I'm going to start out with the bottom line, then fill in the missing pieces:

A 6-pack has everything to do with the amount of body fat you have. Whether that 6-pack is impressive or not has to do with muscle mass.

The magic threshold you want to get to is under 10% body fat. The best, most tried and true method to deal with body fat is to get your diet in order. However, there are some caveats if you want to put on muscle mass as well. I recommend checking out Lean Gains, The Warrior Diet, or something of that approach to help you balance the two.
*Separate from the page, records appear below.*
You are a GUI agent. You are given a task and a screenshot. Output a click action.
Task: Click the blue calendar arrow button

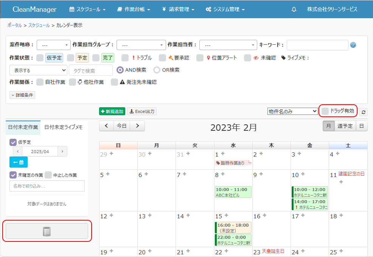pos(19,162)
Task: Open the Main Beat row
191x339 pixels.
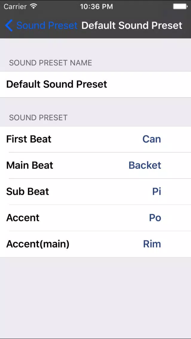Action: (96, 165)
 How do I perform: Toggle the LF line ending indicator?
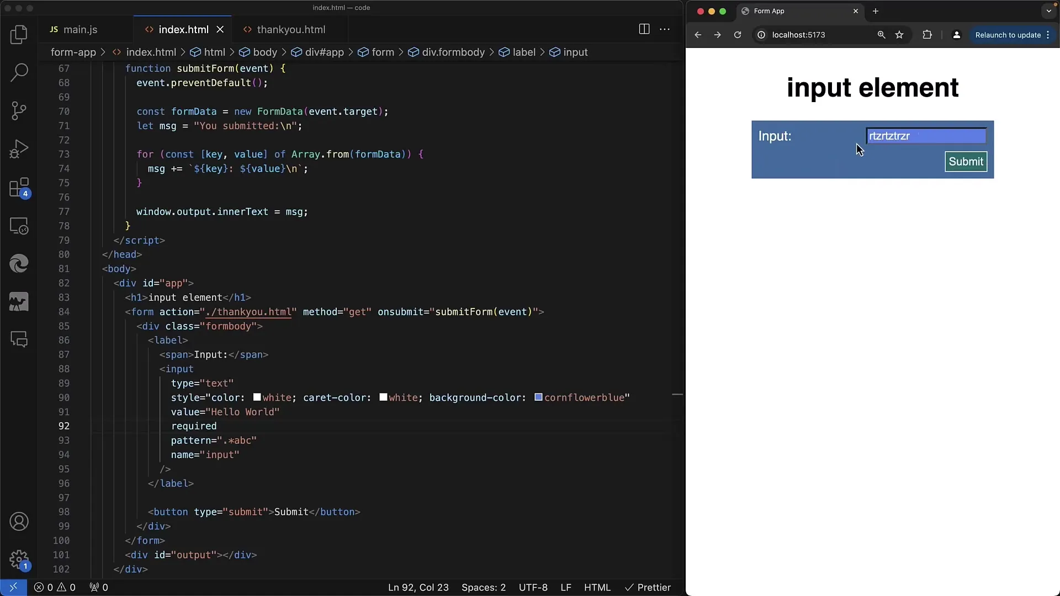click(x=566, y=587)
Now, in order to get muscle mass on your body you have to do some strength training. The best bang for your buck is going to be linear progression (increasing the weight you lift every time you go to the gym), until you max out the gains from that. I've written up a good primer on strength training that summarizes a lot of the info I learned when I was just starting out. In that primer is a link to three pretty solid beginner strength training programs.

Of the three, the one that would be most compatible with fat loss would be The Average F'n Program. Despite the name, it's got a couple features that will help you as you gain strength (and muscle) while trying to cut fat:

  • Only two main lifts per session and one accessory exercise. Keeps the training session short and within the optimal time to increase testosterone without increasing cortisol.
  • Lower session volume helps with recovery.

With both the AFP and Starting Strength protocols, it's best to find your 5 rep max (the heaviest you can lift 5 times). Now, for a beginner the definition of a 5 rep max is when form breaks down. If that means you can only lift the bar for overhead press, so be it. Check the ego at the door, because in a very short time you will be surpassing your current abilities.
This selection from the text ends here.